|
|
|
|
|
by breakpointalpha
262 days ago
|
|
Your millage may vary, but I just got Cursor (using Claude 4 Sonnet) to one shot a sequence of bash scripts that cleanup stale AWS resources. I pasted the Jira ticket description that I wrote, with a few examples and the script works perfectly. Saved me a few hours of bash writing and debugging because I can read bash, but not write it well. It seems that the smaller the task and the more tightly defined the input and output, the better the LLMs are at one-shotting. |
|
I’ve also had experiences where I started out well but the AI got confused, hallucinated, or otherwise got stuck. At least for me those cases have turned pathological because it always _feels_ like just one or two more tweaks to the prompt, a little cleanup, and you’ll be done, but you can end up far down that path before you realize that you need to step back and either write the thing yourself or, at the very least, be methodical enough with the AI that you can get it to help you debug the issue.
The latter case happens maybe 20% of the time for me, but the cost is high enough that it erases most of the time savings I’ve seen in the happy path scenario.
It’s theoretically easy to avoid by just being more thoughtful and active as a reviewer, but that reduces the efficiency gain in the happy path. More importantly, I think it’s hard to do for the same reason partially self driving cars are dangerous: humans are bad at paying attention well in “mostly safe and boring, occasionally disastrous” type settings.

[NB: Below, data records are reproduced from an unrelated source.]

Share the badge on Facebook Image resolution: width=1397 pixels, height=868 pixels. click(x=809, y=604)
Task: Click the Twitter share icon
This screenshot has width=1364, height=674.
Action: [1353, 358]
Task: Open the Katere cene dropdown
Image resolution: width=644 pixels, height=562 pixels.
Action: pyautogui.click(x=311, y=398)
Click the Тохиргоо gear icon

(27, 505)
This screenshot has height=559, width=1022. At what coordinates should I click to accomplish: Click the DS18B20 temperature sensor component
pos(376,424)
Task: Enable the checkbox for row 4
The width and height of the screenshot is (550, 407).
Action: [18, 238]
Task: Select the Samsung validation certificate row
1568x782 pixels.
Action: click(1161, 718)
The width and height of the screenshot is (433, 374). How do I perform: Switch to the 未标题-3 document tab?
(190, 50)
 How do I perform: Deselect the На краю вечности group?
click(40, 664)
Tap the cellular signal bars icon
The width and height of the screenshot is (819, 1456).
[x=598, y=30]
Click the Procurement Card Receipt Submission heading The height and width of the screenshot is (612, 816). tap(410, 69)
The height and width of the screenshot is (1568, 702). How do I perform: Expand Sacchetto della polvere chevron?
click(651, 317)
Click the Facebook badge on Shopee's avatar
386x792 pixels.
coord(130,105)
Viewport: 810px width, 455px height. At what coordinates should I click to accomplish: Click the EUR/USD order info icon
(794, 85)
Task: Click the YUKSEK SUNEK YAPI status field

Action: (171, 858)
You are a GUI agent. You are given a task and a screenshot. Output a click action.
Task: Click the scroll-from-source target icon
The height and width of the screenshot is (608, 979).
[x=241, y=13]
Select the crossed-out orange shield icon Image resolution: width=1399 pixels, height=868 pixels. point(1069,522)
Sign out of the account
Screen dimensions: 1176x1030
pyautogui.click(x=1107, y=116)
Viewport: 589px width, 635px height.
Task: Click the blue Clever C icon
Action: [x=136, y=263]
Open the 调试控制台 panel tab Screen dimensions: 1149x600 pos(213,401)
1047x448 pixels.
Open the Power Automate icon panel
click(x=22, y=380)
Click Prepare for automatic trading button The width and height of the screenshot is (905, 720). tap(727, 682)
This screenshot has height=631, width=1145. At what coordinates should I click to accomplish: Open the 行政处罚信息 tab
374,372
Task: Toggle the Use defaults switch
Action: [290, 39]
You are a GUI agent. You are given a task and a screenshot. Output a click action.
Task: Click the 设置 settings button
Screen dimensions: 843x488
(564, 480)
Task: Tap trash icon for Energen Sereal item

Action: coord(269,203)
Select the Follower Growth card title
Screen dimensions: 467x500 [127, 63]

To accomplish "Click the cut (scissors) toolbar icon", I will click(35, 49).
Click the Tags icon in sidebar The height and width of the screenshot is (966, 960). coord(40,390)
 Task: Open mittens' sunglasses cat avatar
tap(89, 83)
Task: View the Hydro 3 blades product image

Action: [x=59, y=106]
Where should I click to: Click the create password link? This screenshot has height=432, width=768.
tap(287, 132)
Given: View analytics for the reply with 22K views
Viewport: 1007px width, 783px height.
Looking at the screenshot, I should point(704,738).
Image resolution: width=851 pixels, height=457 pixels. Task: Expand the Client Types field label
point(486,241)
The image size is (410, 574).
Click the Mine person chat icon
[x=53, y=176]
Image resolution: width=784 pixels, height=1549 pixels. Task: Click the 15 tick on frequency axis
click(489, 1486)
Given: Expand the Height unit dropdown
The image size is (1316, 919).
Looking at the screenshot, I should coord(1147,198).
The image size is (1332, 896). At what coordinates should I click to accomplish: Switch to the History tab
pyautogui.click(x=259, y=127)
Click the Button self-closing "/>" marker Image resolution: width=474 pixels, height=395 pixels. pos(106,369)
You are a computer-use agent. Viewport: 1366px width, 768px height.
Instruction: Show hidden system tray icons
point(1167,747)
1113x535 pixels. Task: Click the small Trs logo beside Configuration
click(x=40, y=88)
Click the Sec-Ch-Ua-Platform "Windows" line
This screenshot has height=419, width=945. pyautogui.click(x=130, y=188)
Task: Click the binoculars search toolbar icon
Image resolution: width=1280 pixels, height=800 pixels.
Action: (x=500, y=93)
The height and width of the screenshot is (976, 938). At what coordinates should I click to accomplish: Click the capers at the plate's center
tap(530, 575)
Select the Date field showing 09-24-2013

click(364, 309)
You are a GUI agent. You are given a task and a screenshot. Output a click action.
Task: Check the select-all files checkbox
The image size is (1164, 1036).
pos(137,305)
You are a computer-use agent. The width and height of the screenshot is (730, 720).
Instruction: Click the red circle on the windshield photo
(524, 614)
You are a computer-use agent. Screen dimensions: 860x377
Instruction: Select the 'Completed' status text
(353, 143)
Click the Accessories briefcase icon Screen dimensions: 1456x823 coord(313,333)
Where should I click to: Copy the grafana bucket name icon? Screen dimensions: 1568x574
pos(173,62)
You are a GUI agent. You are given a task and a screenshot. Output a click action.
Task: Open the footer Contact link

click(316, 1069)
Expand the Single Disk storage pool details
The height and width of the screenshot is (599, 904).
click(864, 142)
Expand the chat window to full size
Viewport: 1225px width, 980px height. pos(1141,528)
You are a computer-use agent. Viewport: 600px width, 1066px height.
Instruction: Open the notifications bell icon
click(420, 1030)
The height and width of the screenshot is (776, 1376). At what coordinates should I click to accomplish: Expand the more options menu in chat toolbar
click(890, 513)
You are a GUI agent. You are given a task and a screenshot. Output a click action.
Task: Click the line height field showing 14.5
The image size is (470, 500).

My guess is that in the end we’ll see less of the problematic cases. In part because AI improves, and in part because we’ll develop better intuition for when we’ve stepped onto the unproductive path. I think a lot of it too will also be that we adopt ways of working that minimize the pathological “lost all day to weird LLM issues” problems by trying to keep humans in the loop more deeply engaged. That will necessarily also reduce the maximum size of the wins we get, but we’ll come away with a net positive gain in productivity.